GIVEN DATA START

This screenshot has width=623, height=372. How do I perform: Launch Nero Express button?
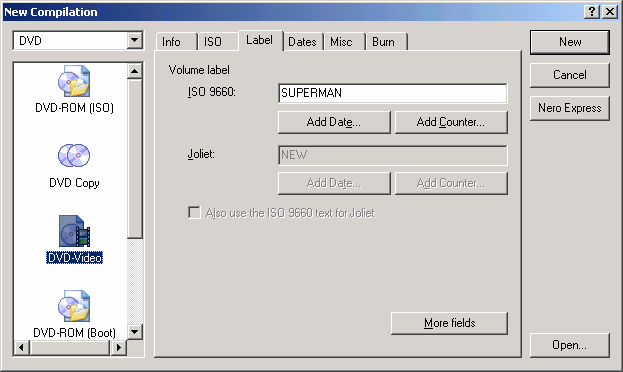(x=570, y=108)

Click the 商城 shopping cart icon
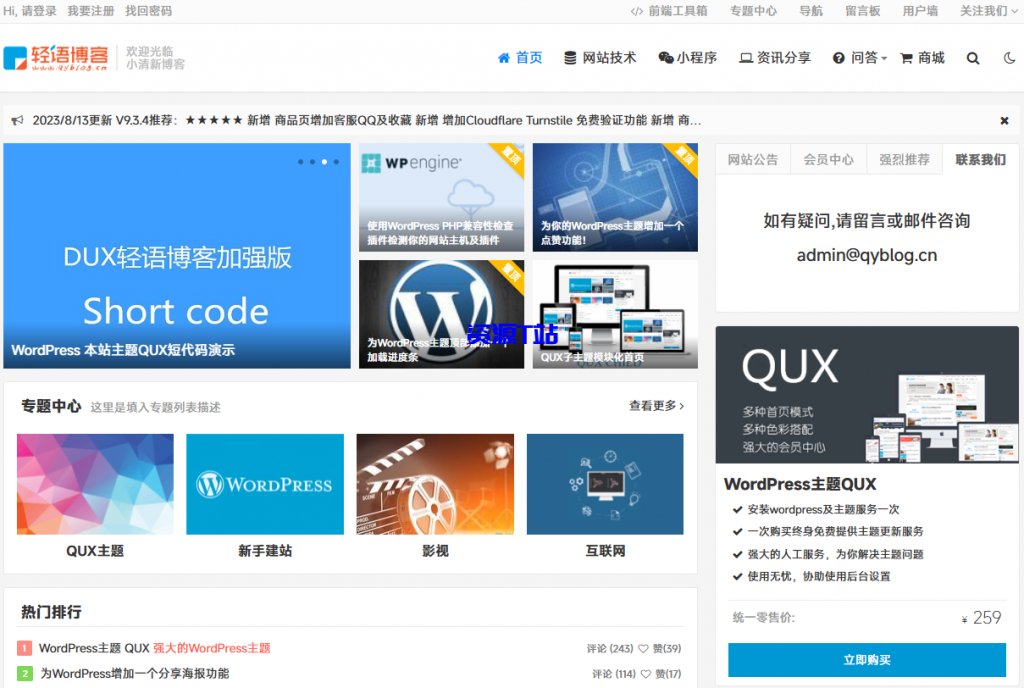pos(905,58)
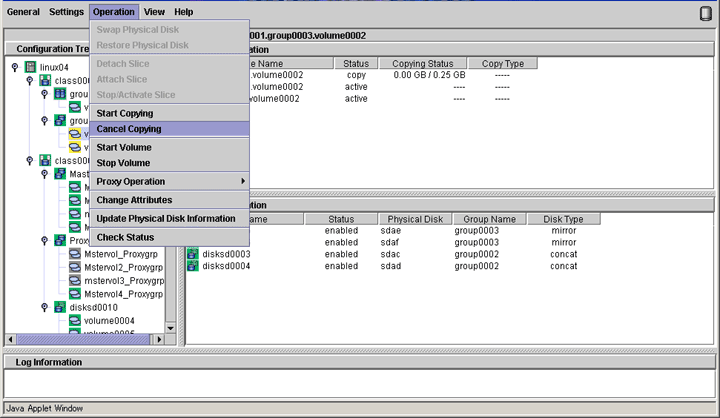Choose Cancel Copying from Operation menu

coord(129,129)
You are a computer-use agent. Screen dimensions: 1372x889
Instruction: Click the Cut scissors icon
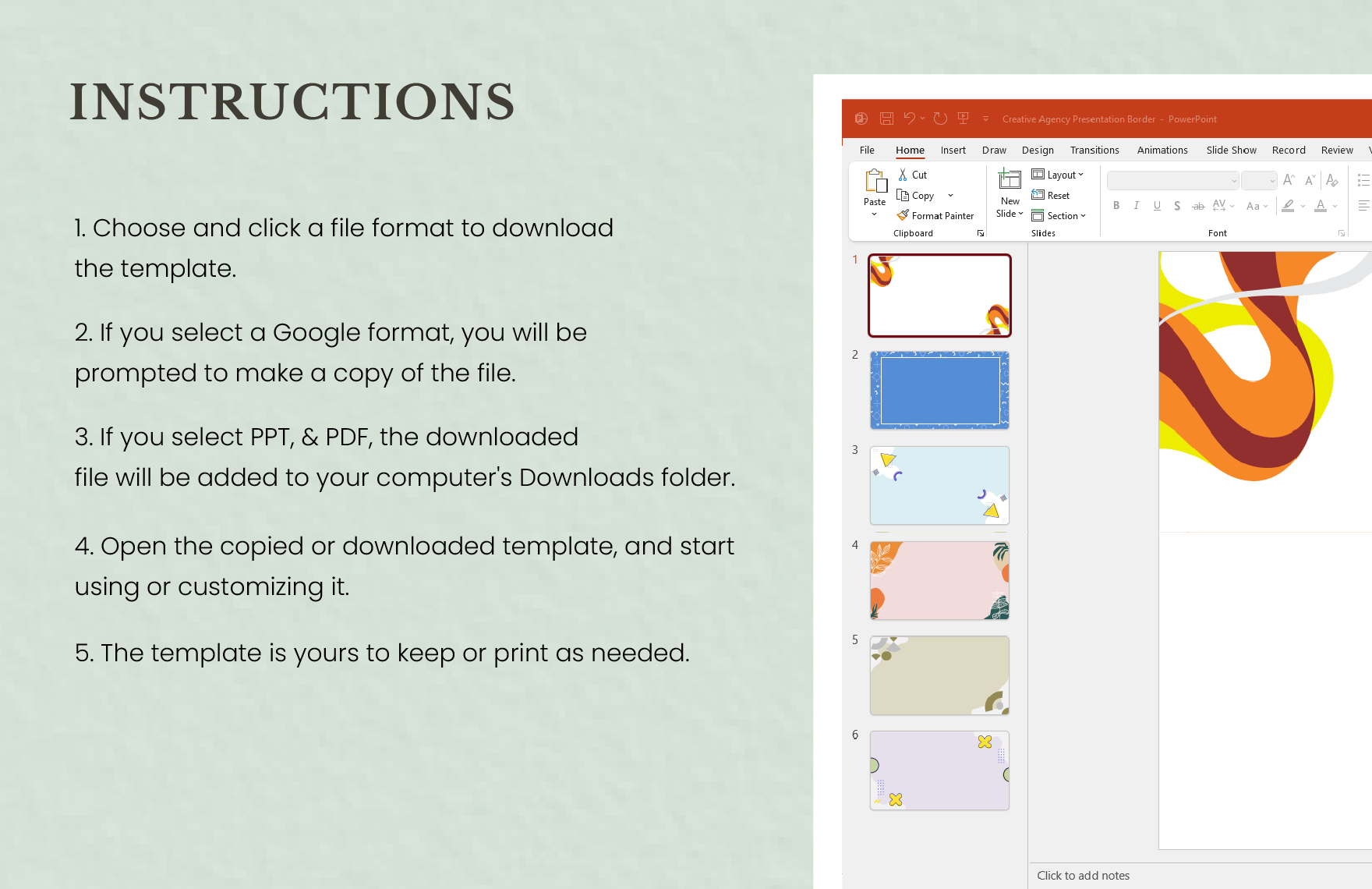pos(903,175)
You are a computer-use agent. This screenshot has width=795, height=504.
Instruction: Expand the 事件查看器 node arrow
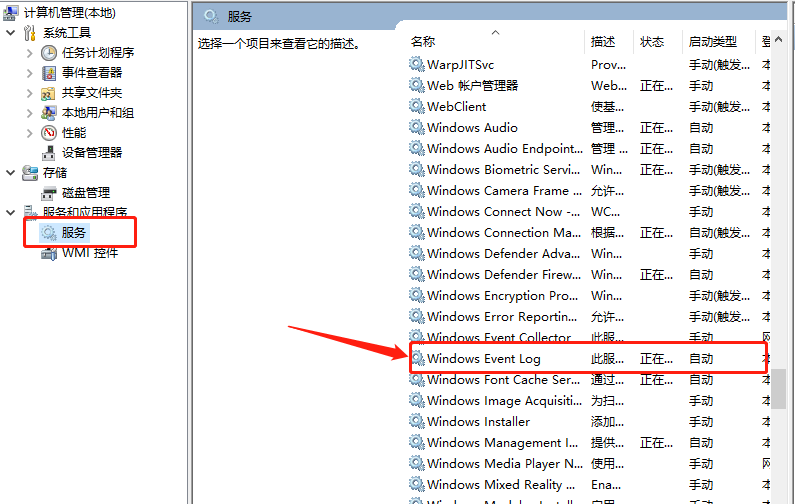29,73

GIVEN DATA END

Set down every line above exactly, pictures excluded.

■ WRITTEN ANSWER:
This screenshot has width=623, height=372. How do I perform: Launch Nero Express button?
(x=570, y=108)

Click the 商城 shopping cart icon
pos(905,58)
Choose Cancel Copying from Operation menu

coord(129,129)
You are a computer-use agent. Screen dimensions: 1372x889
Instruction: Click the Cut scissors icon
pos(903,175)
You are a computer-use agent. This screenshot has width=795, height=504.
Instruction: Expand the 事件查看器 node arrow
29,73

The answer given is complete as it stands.